第72回 午前 問92
乳房 X 線撮影で正しいのはどれか。
- 1標準的な圧迫圧は 250 N 程度である。
- 2大きな乳房では、より高格子比のグリッドを用いる。
- 3X 線管のターゲットとしてタングステンは使用されない。
- 4マンモトームの病変の座標設定にトモシンセシスが必要である。
- 5MLO 方向撮影は CC 方向撮影に比べブラインドエリアが少ない。
正答: 5
正答は5。MLO(内外斜位)方向撮影は胸壁に沿った大胸筋方向まで含めて広く乳房組織を描出できるため、CC(頭尾)方向撮影に比べ描出されない死角(ブラインドエリア)が少ない。
- 1. × 誤り。標準的な圧迫圧はおよそ100〜150N程度であり、250Nは過大である。
- 2. × 誤り。グリッドの格子比は乳房の大きさよりも厚みや組成に応じて選択される。

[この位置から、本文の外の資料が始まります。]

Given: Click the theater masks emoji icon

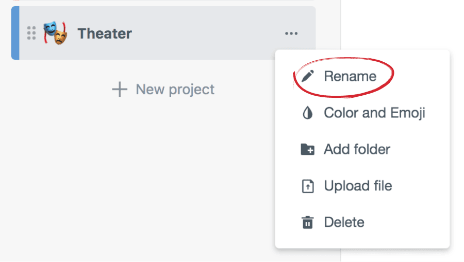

- 3. × 誤り。モリブデンやロジウムが主流だが、厚い乳房や高圧撮影ではタングステンターゲットも使用される。
- 4. × 誤り。マンモトームの座標設定はステレオガイド下の2方向撮影で行われ、トモシンセシスは必須ではない。
- 5. ○ MLO方向はCC方向に比べ乳房組織をより広く含み、ブラインドエリアが少ない。